If you’re not sure if Fannie or Freddie guarantees your home loan you can reach a HUD mortgage counselor by calling 888-995-HOPE (4673). If your mortgage is not under Fannie or Freddie you will be unable to take part as the program exists today.

There are tools on the Fannie Mae and Freddie Mac websites that you can use to check your status online at:


Your home loan must be backed by Fannie Mae or Freddie Mac before May 31st, 2009 to be eligible.

Next, you must be current on all of your payments for the past six months. The program allows for one late payment over the last year; however, you still have to be current for the last six months. If you refinanced under the original Home Affordable Refinance Program (1.0) you cannot take part in HARP 2.0.

Your home’s loan-to-value ratio must also be greater than 80%, meaning you have less than 20% equity in your home to be eligible. If you’re underwater you don’t have to worry about the loan-to-value requirements.

HARP 2.0 Program Improvements

The biggest change under HARP 2.0 is that the 125% loan-to-value limit is gone. If you’re underwater in your existing mortgage and meet the other requirements you qualify. The improved program also allows for automated appraisals meaning you might not have to pay for one. The automated appraisal is faster and much cheaper, paying for a new appraisal could cost you as much as $500.

The new program also allows for some discounted mortgage refinancing fees. This amounts to a nearly two percent savings on standard closing costs due to the elimination of some risk based fees. These fees are limited to $750 per $100,000 refinanced. Some lenders will allow you roll these fees into your loan balance requiring less cash at closing.

The President included incentives intended to increase lender participation in HARP 2.0. Participation is voluntary for lenders, meaning some lenders will choose not to play. (Some may also choose not to approve your application for any number of reasons) The incentives reduce lender liability and allowing pricing flexibility, meaning lenders can charge you a premium for taking on your home loan. This is why shopping around for the best deal is so important under HARP 2.0.

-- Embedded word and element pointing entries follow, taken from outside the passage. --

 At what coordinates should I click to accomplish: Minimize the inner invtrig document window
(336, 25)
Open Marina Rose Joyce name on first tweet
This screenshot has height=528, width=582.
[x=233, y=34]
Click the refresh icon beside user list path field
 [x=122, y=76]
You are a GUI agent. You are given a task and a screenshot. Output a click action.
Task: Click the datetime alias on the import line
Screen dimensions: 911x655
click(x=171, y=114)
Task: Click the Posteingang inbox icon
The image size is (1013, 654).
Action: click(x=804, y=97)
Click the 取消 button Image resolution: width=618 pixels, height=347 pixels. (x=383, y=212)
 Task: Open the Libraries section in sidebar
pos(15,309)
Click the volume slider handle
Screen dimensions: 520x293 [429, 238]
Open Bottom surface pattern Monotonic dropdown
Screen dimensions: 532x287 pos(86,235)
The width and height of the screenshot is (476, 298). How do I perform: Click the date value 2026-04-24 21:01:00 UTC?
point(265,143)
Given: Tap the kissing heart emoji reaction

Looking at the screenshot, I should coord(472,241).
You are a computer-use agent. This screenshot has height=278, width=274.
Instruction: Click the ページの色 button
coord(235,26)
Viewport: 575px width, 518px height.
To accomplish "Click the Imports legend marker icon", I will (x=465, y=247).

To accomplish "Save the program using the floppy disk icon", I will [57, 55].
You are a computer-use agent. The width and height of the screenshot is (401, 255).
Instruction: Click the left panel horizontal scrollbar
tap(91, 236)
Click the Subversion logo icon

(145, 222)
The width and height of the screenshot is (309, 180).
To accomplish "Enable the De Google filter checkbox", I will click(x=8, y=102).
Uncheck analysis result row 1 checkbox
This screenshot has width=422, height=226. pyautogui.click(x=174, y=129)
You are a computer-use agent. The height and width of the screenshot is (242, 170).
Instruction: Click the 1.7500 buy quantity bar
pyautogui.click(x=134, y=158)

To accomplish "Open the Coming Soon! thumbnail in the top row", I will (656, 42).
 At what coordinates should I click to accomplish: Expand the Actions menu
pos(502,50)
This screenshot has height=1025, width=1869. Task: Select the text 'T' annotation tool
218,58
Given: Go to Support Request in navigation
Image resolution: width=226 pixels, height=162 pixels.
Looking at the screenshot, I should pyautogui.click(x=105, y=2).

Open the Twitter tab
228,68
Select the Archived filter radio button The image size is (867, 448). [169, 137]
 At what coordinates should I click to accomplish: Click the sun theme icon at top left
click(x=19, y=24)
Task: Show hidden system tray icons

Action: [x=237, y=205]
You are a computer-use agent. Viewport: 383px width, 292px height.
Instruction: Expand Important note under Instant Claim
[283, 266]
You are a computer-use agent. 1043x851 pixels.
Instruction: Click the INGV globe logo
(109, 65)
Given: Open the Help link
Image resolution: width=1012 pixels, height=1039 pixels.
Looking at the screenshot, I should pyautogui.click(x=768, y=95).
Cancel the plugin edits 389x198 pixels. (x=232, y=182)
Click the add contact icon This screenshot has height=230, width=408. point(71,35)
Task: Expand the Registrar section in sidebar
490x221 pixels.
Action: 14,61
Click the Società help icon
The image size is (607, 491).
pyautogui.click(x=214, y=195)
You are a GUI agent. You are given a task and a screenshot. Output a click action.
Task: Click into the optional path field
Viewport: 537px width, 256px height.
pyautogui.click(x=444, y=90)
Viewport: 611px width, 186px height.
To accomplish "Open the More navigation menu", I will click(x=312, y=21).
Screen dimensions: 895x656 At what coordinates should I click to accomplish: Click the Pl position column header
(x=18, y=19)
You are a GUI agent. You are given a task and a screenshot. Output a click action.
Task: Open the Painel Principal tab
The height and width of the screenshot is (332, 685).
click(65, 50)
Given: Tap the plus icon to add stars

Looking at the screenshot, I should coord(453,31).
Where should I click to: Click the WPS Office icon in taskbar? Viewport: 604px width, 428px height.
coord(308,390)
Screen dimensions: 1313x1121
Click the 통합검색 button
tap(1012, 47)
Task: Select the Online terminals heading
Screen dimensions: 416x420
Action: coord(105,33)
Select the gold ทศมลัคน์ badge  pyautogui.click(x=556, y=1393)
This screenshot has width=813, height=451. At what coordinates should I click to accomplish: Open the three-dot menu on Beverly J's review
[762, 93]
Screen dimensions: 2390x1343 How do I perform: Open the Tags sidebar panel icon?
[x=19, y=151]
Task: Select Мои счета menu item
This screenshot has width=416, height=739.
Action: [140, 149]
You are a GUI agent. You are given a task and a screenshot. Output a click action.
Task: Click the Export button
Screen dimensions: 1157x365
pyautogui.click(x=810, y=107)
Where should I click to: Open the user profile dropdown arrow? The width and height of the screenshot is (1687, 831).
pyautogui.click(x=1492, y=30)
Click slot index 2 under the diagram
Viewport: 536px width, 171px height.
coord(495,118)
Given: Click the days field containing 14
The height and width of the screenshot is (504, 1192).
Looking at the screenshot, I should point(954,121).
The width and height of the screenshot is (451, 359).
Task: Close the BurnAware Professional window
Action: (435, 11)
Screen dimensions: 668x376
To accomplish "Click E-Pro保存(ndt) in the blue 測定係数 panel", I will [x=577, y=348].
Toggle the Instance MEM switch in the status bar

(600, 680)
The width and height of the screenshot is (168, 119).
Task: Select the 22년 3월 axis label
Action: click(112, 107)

More good news is the elimination of income requirements. This means you don’t have to document your income unless you’re lengthening your loan term. (Going from a 15 year to a 30 year mortgage) This is excellent news for the recently unemployed.

If you’re considering a mortgage refinance under the new program you will not be required to keep your existing lender. Because the fees you pay closing on any home loan make or break the deal you’re getting you’ll want to shop carefully comparing both refinance rates and closing costs before kicking your existing lender to the curb.

Remember that lender participation is voluntary so smaller lenders like community based credit unions may be more willing to approve your application. Individual lenders have the ability to create their own qualifying rules. While there are no minimum credit score requirements, you might find your lender requires a certain credit score to qualify. If you’re having trouble finding a lender to approve your HARP 2.0 application, a good mortgage broker could match you with a lender willing to take on your mortgage.

There are a few other HARP 2.0 rules that you should know about. One thing the program will not do for you is combine your primary and 2nd mortgage loan. If you’re underwater on a second home or investment property you can refinance as the new program is not limited to your primary residence. Lastly, HARP 2.0 does not apply to VA, FHA, or USDA home loans. These agencies have their own programs for underwater mortgage refinancing.

Beware Unnecessary Fees & Markup

One of the incentives under HARP 2.0 intended to boost lender participation is essentially a license to charge whatever the lender likes when it comes to approving your loan. This is why comparison shopping for refinance rates and fees is so important.

If you overpay the loan origination fee or other closing costs it can be difficult, even impossible to recoup your out-of-pocket expenses. If you never break even on your closing costs you’ll be losing money on the new home loan, no matter how low your interest rate.